Iniciando pelo início

Neferneferuaten Nefertiti foi uma das mais icônicas rainhas do Egito. Talvez, não tão famosa quanto Cleópatra (estou me referindo à 7ª, a Cleópatra Filopátor), mas a bem da verdade, Cleópatra não mandava em nada. Era apenas lanchinho dos romanos. Já Nefertiti era extremamente poderosa, rainha de um império de verdade, não aquele bairro de subúrbio do Império Romano.

Neferneferuaten Nefertiti significa “Lindas são as Belezas de Aten”, em que Nefertiti significa simplesmente “a Bela chegou”, e como ela era bela! Esposa de Akhenaten (ou Akenaton, que é como vou chamá-lo a partir de agora), Nefertiti nasceu em algum momento do ano 1370 AEC e morreu, segundo se presume, no ano 1330 AEC. Não se sabe quando Akenaton nasceu, só que assumira o trono da 18ª Dinastia (os egípcios não contavam os anos como nós. Seu sistema de datas era mediante a dinastia reinante) em 1353 AEC – e mesmo esta data é passível de debate mediante o que eu acabei de falar – com o nome de Amenhotep IV ou, na versão em grego, Amenófis IV. Amenhotep significa “Amon está satisfeito”, mas ele não manteria este nome por muito tempo.
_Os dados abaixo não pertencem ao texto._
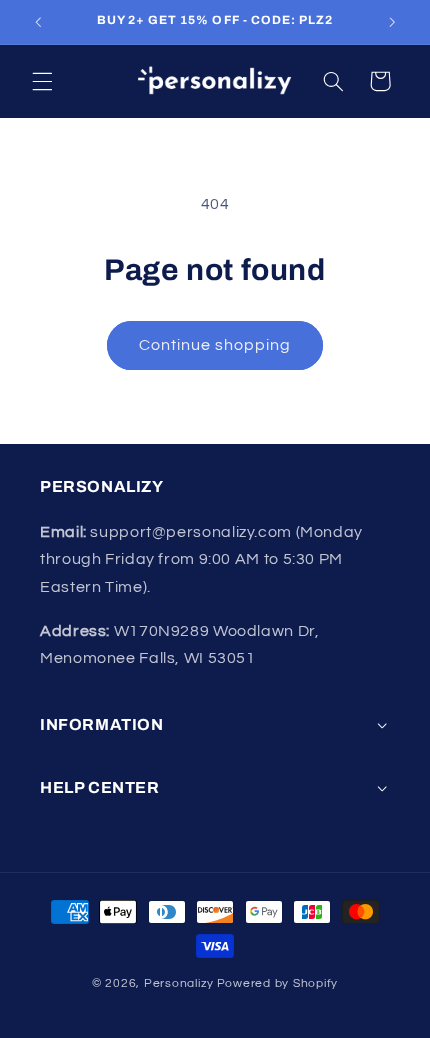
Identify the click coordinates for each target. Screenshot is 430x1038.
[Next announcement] (392, 22)
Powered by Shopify (277, 983)
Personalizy (179, 983)
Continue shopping (215, 345)
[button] (42, 81)
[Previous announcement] (38, 22)
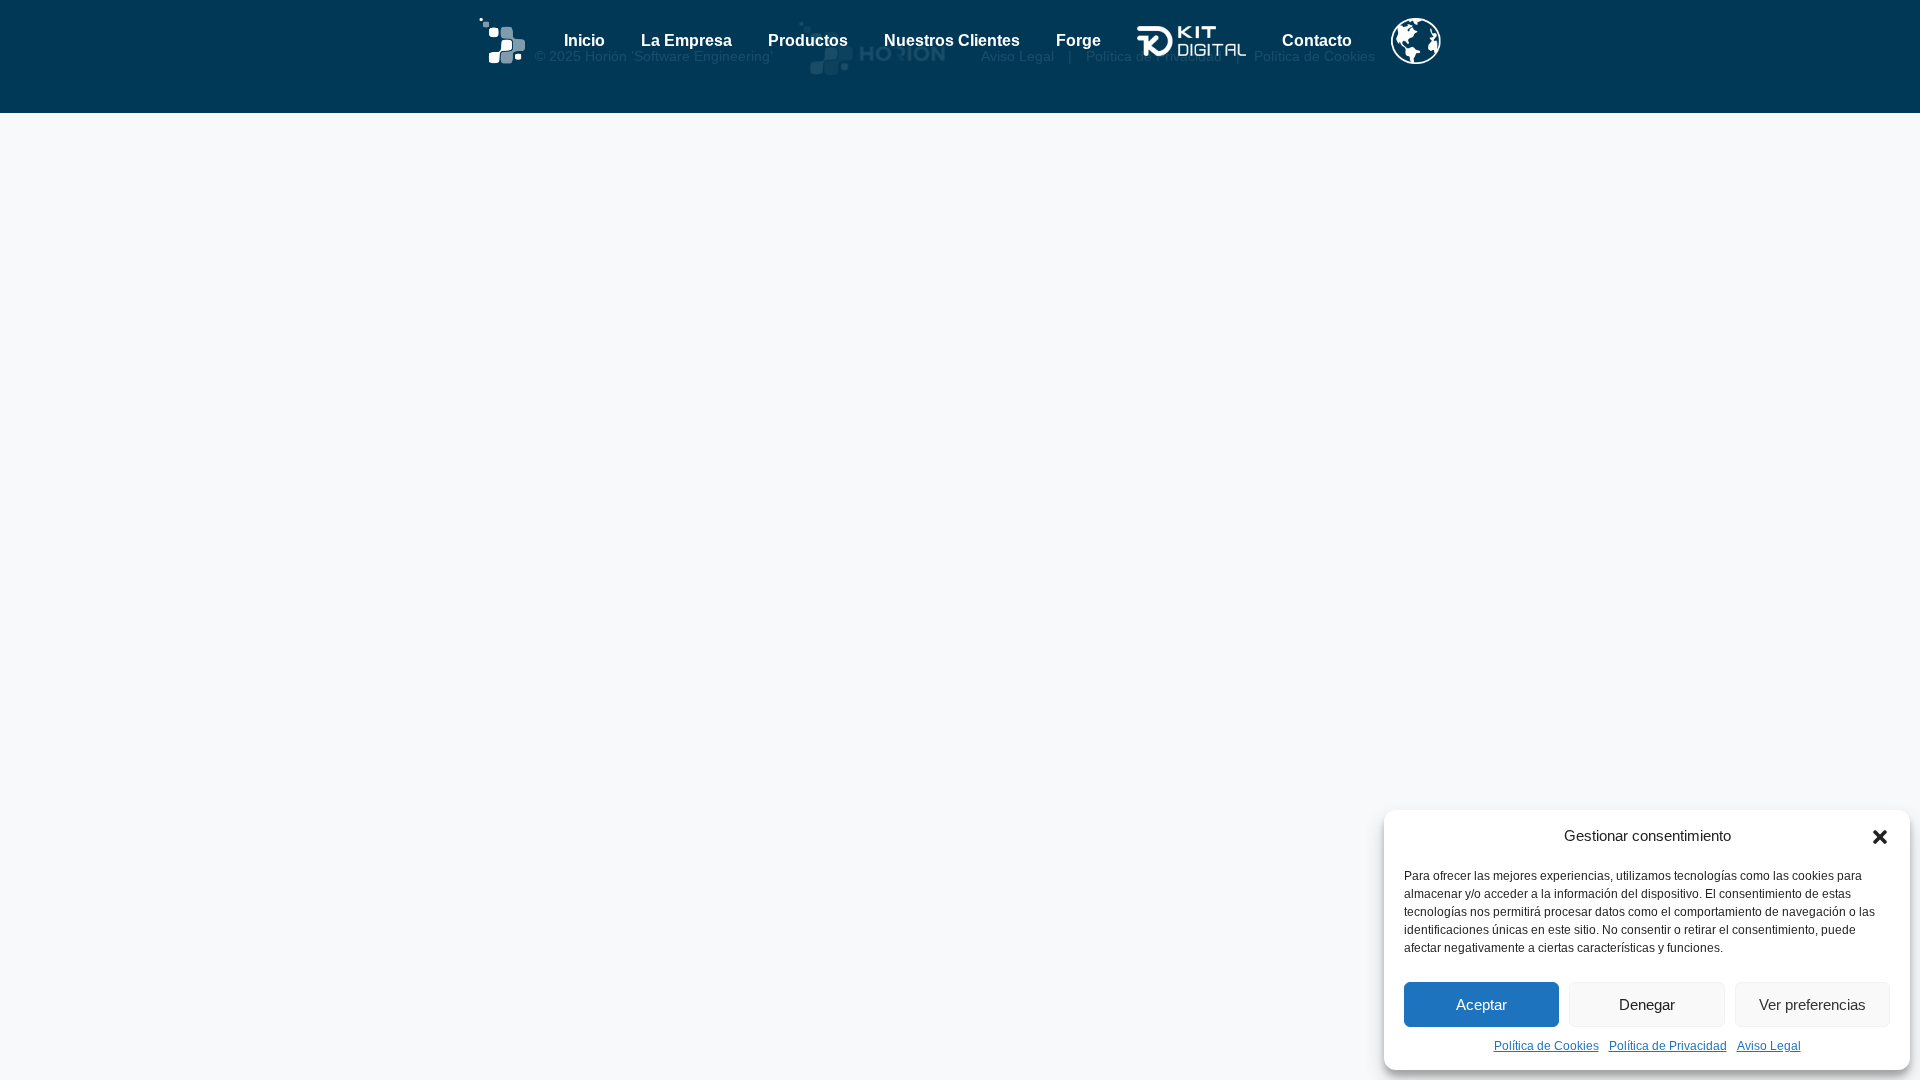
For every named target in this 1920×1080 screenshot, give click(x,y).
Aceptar (1481, 1004)
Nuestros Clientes (952, 40)
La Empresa (686, 40)
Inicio (584, 40)
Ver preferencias (1812, 1004)
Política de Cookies (1546, 1046)
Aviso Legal (1769, 1046)
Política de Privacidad (1668, 1046)
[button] (1880, 836)
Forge (1078, 40)
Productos (808, 40)
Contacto (1317, 40)
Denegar (1647, 1004)
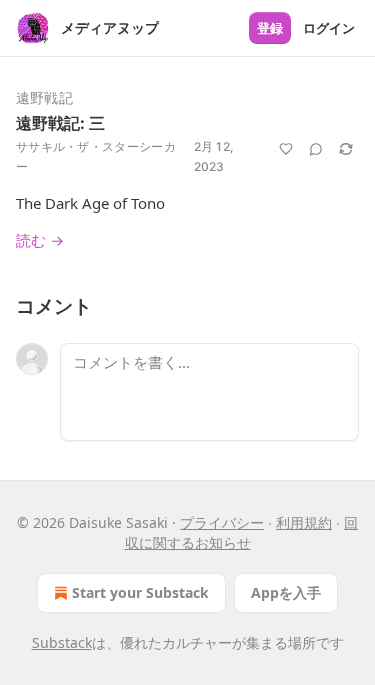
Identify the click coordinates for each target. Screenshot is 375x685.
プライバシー (222, 522)
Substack (62, 642)
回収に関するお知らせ (242, 532)
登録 (270, 28)
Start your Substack (140, 592)
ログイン (329, 28)
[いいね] (286, 149)
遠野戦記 (44, 97)
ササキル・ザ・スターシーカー (96, 156)
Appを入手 (286, 592)
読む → (40, 240)
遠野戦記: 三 (60, 123)
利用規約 (304, 522)
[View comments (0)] (316, 149)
Vocês aprenderam no colégio que o Egito Antigo era politeísta. Vocês sabem, tinha deus-falcão, deus-chacal, deusa-gato, deusa-hipopótamo etc. Acima de todos eles, tinha Amon, o Deusão Poderosão. Só que depois de 5 anos de reinado, Amenhotep resolveu promover uma reforma religiosa e deu fim no politeísmo na base da canetada (ou penada), instaurando o monoteísmo venerando Aton (vou deixar “Aten” para o original em egípcio. Em português vai Aton, mesmo), o Deus-Sol, um deus único e poderosão. Uma espécie de Amon 2.0 que dominou geral e acabou com todos os outros, embora Amenhoptep IV não ter criado este tipo de mitologia. Ele simplesmente disse “o Deus Verdadeiro é Aton e fim de papo”; então, muda o próprio nome para Akenaton, que significa “Efetivo para o Aton”, seja lá o que isso queria dizer.


Akenaton (esfinge) iluminado pelo deus Aton

Akenaton morreu em algum momento entre 1336 e 1334 A.E.C. mas até este momento, pode-se dizer que ele tocou o terror no Egito com uma profunda reforma religiosa, mudando a capital para uma cidade que ele mesmo fundou, que como reza a boa humildade dos poderosos, chamou-a de “Akenaton”, localizada no que hoje tem o nome de Amarna (nome que passarei a usar agora para não confundir com o rei), distante 402 km ao norte da antiga capital Tebas (atualmente Luxor) e 312 km ao sul do que hoje é o Cairo. É nesta cidade que Akenaton começa a sua veneração a Aton, o Deus-Sol, com sua principal esposa Nefertiti ajudando nos serviços. A cidade era inteiramente devotada à veneração de Aton. Os templos eram abertos para serem iluminados pelo Grande Deus e Akenaton e Nefertiti passavam grande parte do dia venerando e conduzindo ofícios em honra ao grande deus.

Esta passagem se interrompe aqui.